Goal: Retype the data below exactly, from the line containing "Describe the element" through the end of the data, including both of those ends. Leave the pictures out of your copy.
##### Information shown
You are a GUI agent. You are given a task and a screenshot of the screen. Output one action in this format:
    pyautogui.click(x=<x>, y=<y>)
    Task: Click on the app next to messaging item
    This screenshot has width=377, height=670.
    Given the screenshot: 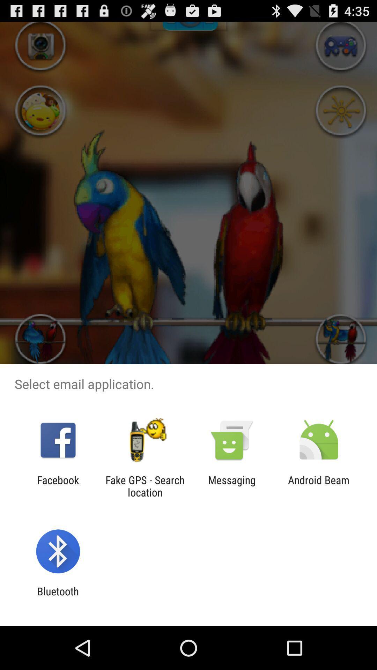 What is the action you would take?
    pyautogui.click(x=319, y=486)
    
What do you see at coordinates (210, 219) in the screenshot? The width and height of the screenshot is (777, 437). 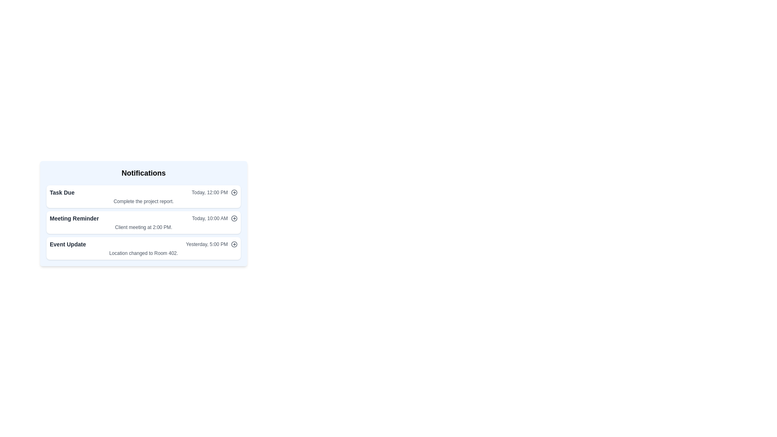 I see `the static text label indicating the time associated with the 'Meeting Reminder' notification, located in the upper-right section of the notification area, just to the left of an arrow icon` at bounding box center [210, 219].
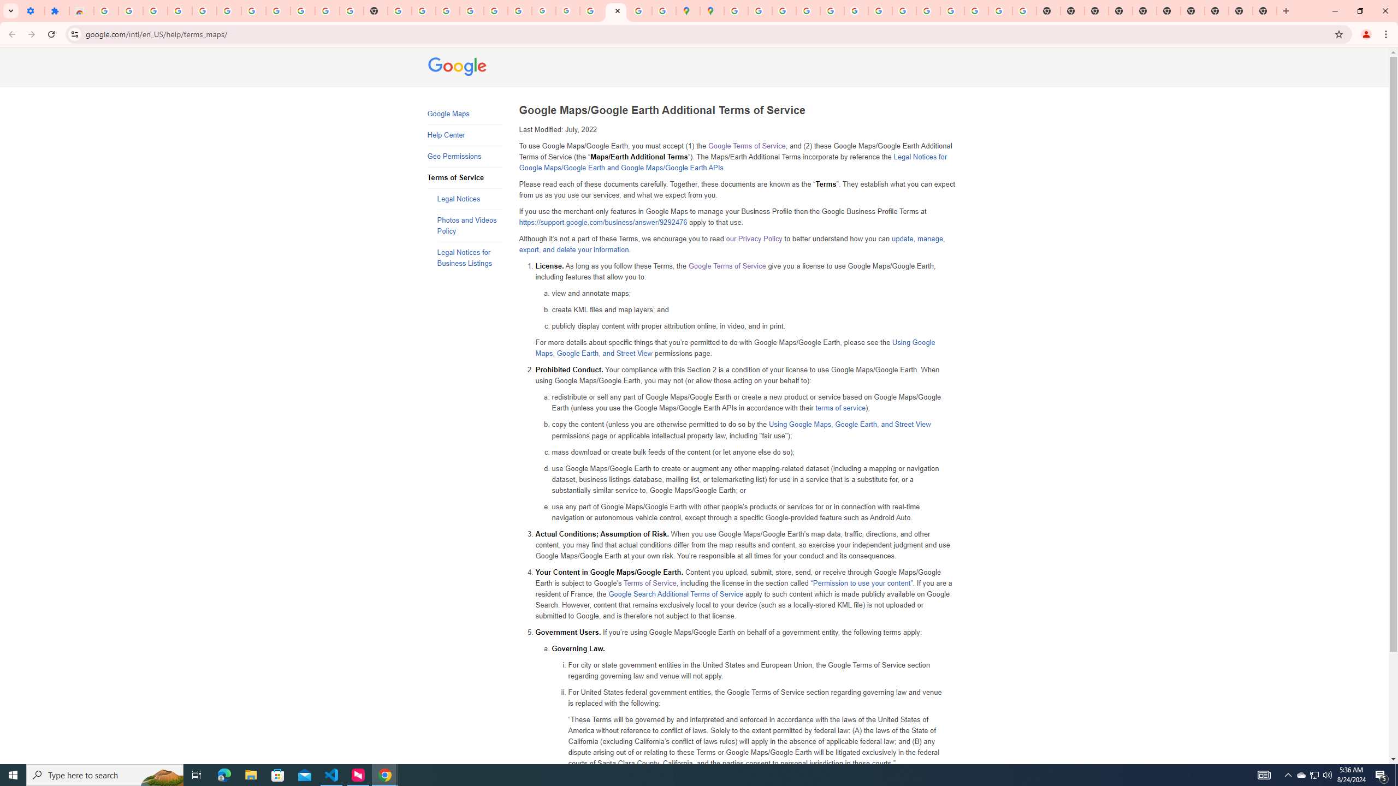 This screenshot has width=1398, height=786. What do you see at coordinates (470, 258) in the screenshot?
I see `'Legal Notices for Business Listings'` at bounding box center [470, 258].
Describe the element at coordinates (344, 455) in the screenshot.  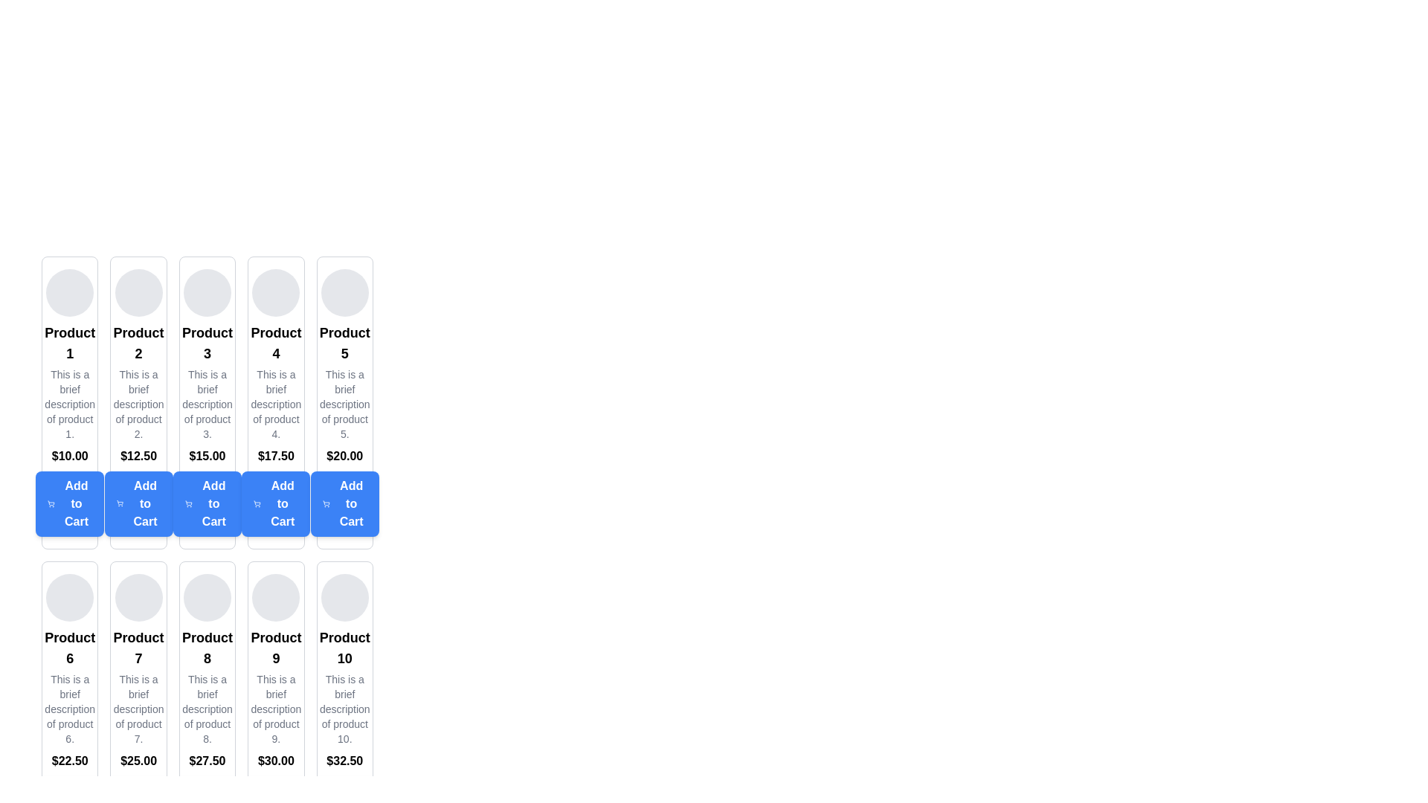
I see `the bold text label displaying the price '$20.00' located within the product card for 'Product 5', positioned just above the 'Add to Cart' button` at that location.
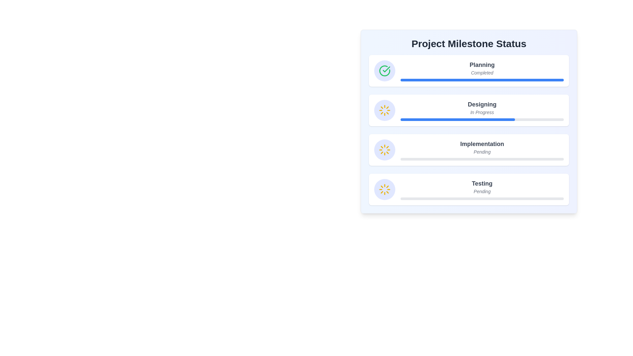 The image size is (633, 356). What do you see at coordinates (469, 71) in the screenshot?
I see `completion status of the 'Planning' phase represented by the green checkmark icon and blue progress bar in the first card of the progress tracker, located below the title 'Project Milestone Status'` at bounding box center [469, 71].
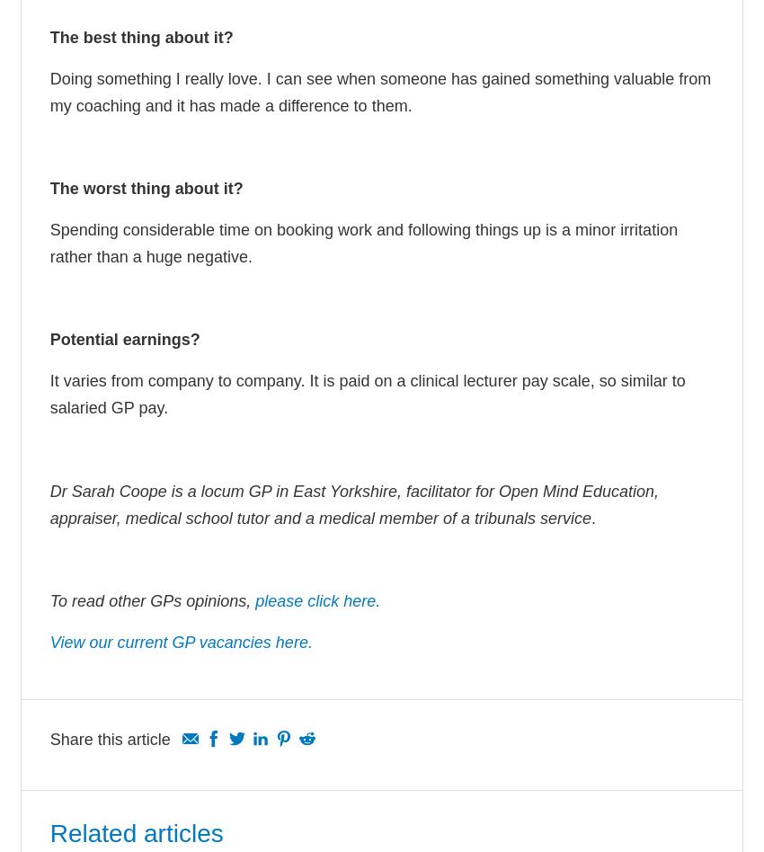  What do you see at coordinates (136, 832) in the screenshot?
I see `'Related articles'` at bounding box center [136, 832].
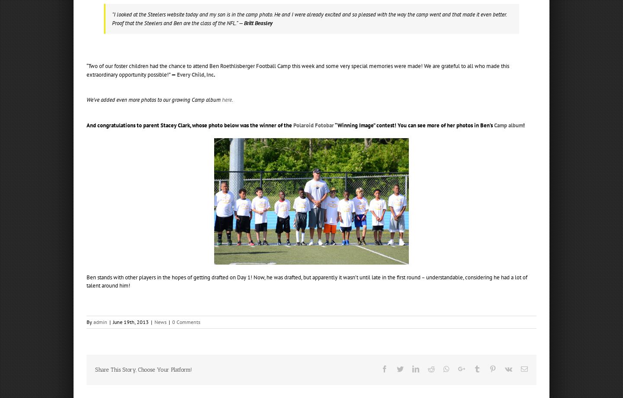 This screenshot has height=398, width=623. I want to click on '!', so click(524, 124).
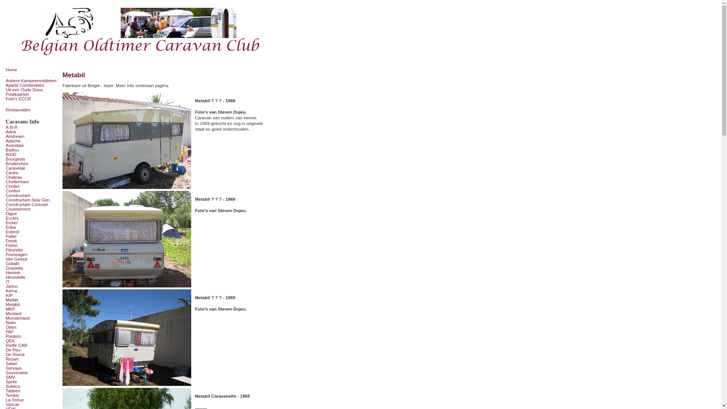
##########
Task result:
Describe the element at coordinates (344, 455) in the screenshot.  
I see `the bold text label displaying the price '$20.00' located within the product card for 'Product 5', positioned just above the 'Add to Cart' button` at that location.
 The image size is (633, 356). What do you see at coordinates (469, 71) in the screenshot?
I see `completion status of the 'Planning' phase represented by the green checkmark icon and blue progress bar in the first card of the progress tracker, located below the title 'Project Milestone Status'` at bounding box center [469, 71].
  What do you see at coordinates (136, 832) in the screenshot?
I see `'Related articles'` at bounding box center [136, 832].
 This screenshot has height=398, width=623. I want to click on '!', so click(524, 124).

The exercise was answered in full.